Latino voters made a big difference in Tuesday’s elections

By Pablo Jaime Sainz

As expected, last Tuesday Latinos in San Diego County went out to the polls in record numbers, thanks to several campaigns that focused on getting young Latinos and immigrants that recently became citizens to register to vote.

Around the South Bay lots of Latinos could be seen, many of them voting for the first time.

But just as many races were decided quckly thanks to the participation of Latinos in the elections, others, such as the race for the City of Chula Vista City Council 3 at deadline time are just too close to call.


Elections poll worker Lucia Diaz, right, helps Cruz Monroy with her voting materials at the Our Lady of Angels church in San Diego, California during the 2008 general elections. Photo - David Maung

In that race, candidate Pamela Bensoussan is just about 119 votes behind her opponent but there are still about 220,000 provisional and mail ballots to be counted, as many as 14,000 of those belong in Chula Vista.

So on Wednesday Bensoussan said she’s not giving up and she still has the hope that she will be victorious in the city council race for seat number 3.

“I think that I have a very good chance of closing the gap, as each vote was being counted I was gaining votes and my opponent was losing. I’m sure that as they continue to count the votes the race is going to go in my direction,” said Bensoussan.
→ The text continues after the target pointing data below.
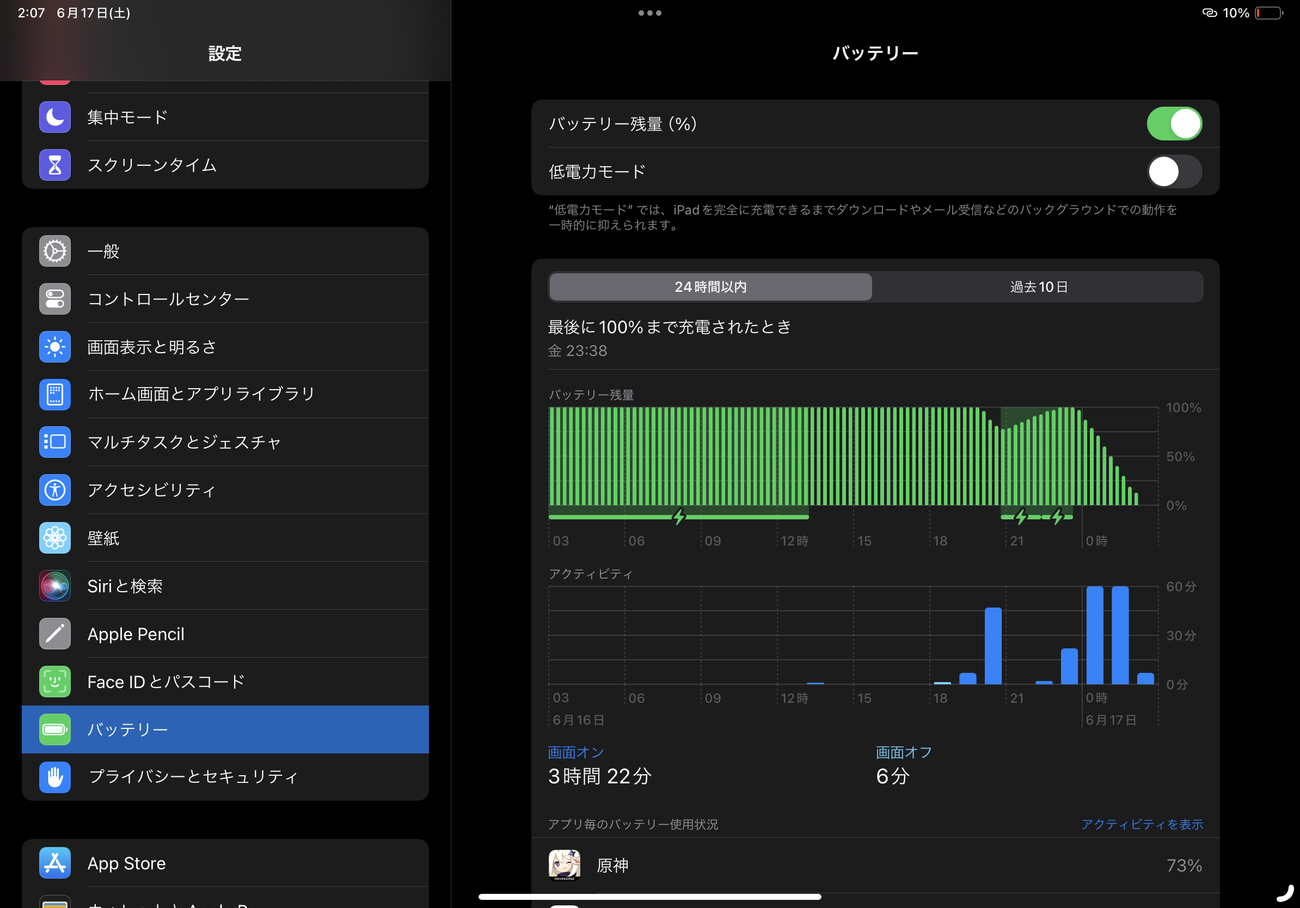Disable the battery percentage toggle
Screen dimensions: 1300x908
[x=1174, y=123]
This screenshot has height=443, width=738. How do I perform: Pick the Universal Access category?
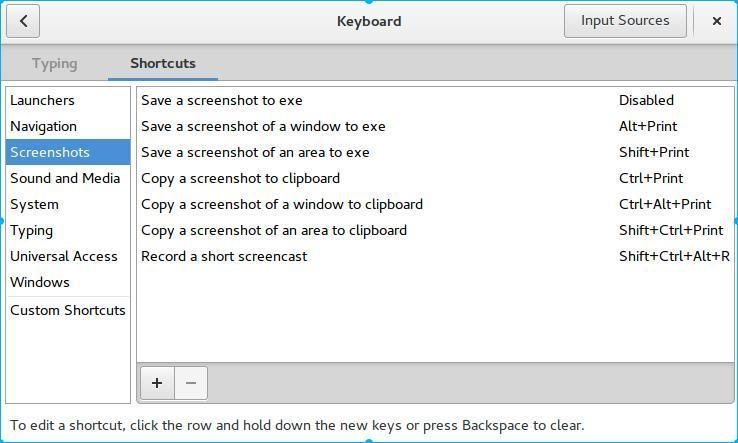tap(68, 257)
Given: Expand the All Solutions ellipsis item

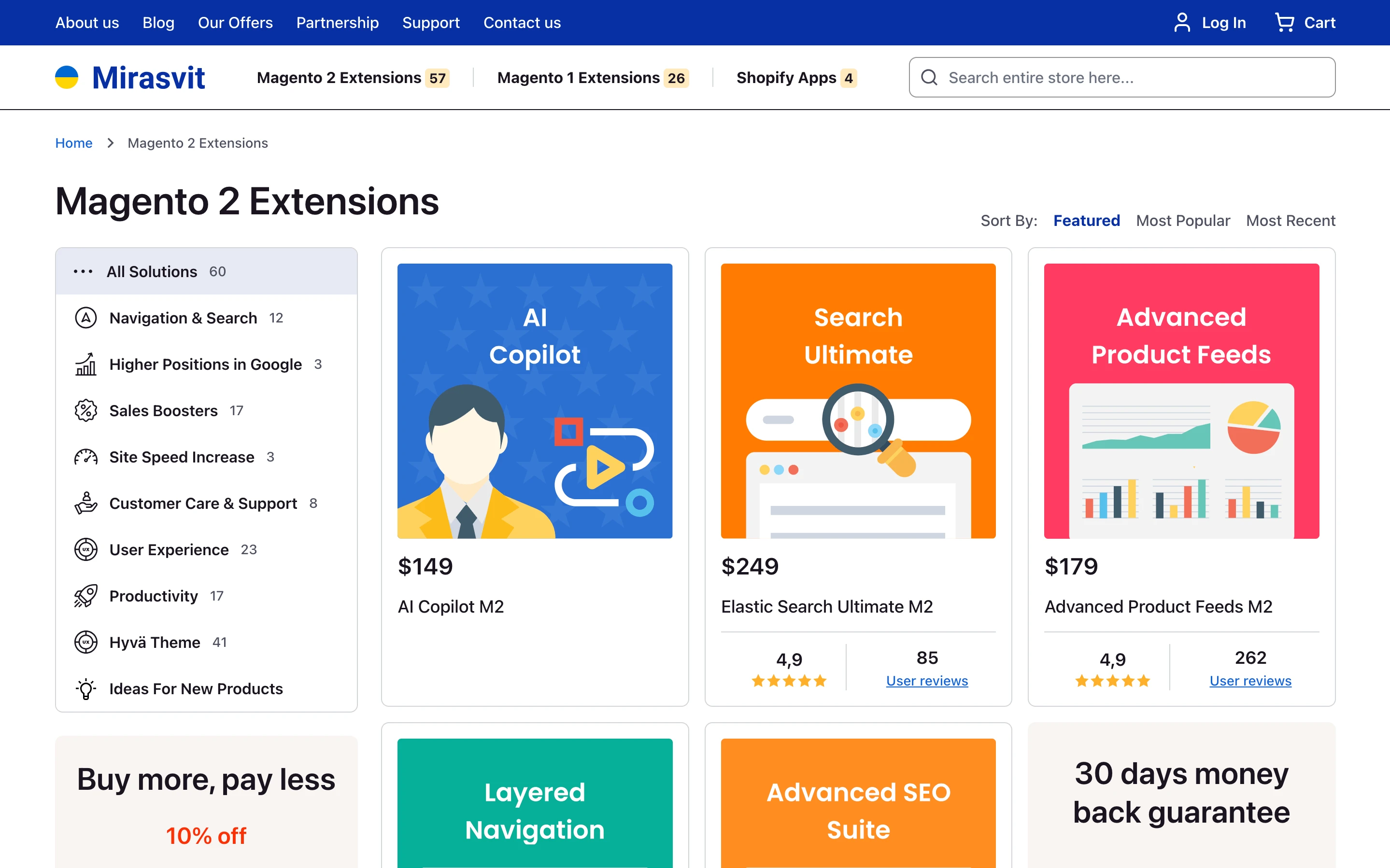Looking at the screenshot, I should click(83, 271).
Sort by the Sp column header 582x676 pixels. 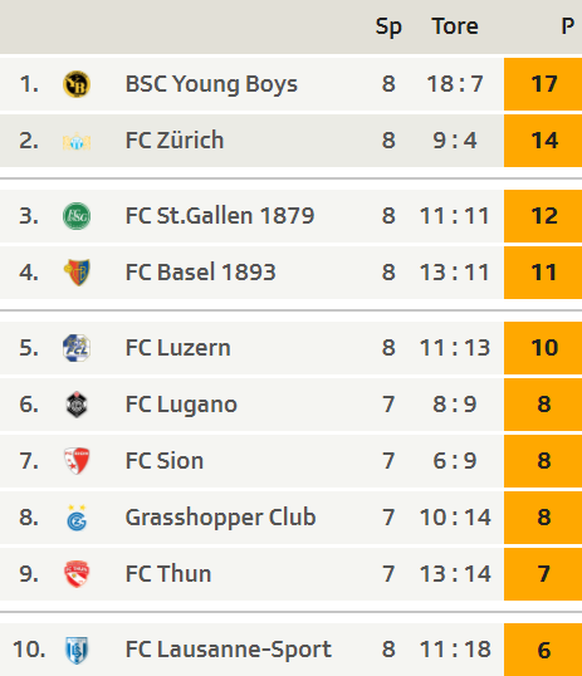388,27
She said that the Latino vote was an important factor in her campaign, adding that as founder of the Northwest Chula Vista Civic Association she has worked with the Latino community for years.
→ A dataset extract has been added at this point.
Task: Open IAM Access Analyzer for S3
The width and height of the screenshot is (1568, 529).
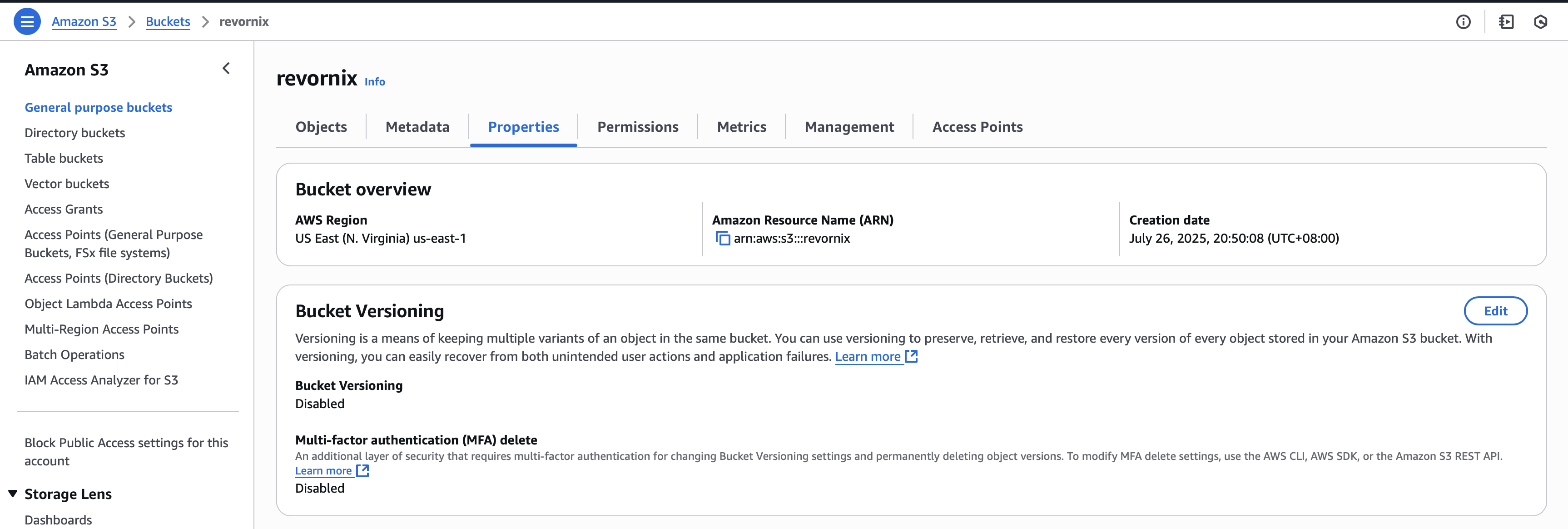Action: click(x=101, y=380)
“I feel that Latino voters were very supportive of my candidacy,” said Bensoussan, who was endorsed by La Prensa San Diego.

For this race, the San Diego County Registrar of Voters has announced that it will finish counting absentee ballots by this Friday. Then the counting of provisional ballots will begin. It is expected that the final count will be made public and results made official by November 14.

“I’m hopeful I will win,” Ben-soussan said. In case she doesn’t win, she said she will continue with her social activism working for the residents of Northwestern Chula Vista.

Around the South Bay, several Latinos were elected or reelected.

Pearl Quiñones was reelected to her third term in the Sweetwater Union High School District board. She was also endorsed by La Prensa San Diego. Bertha Lopez took the seat for Sweetwater from incumbent Jaime Mercado. Lopez is currently a board member at the Chula Vista Elementary School District. She will leave a vacant seat. The district couldn’t be reach at deadline for comment on how its board will replace Lopez, either by appointment or special election.

Also for the Chula Vista Elementary School District, former San Diego Police chief and incumbent David Bejarano was elected to the board for the first time. He had the seat because he had been appointed by the board. Newcomer Russell Coronado was also elected to the Chula Vista school board after a 17 year career in education. Coronado was endorsed by La Prensa San Diego.

Among the Latinos who didn’t win in this election is San Diego City attorney Mike Aguirre, who has said he will return to private practice as a lawyer.

Tuesday morning, Latinos could be seen at several polling places around the South Bay. Many were first time voters, such as Arnulfo Manriquez, who became a U.S. citizen this year.

“I feel very excited of voting for the first time, after living in the United States since I was a child,” said Manriquez, who is a Mexicali native and who had been a permanent resident for more than 20 years. He voted at Olympian High School in Chula Vista.

The majority of Latino voters who were asked by La Prensa San Diego who they voted for on Tuesday, said they voted for Democrat and now President-elect Barack Obama.

“I became a U.S. citizen this year, and I feel that I’m playing an important role in writing history,” said Elizabeth Pastrana, who said she wanted to serve as a role model for other Latinas and encourage them to become U.S. citizens.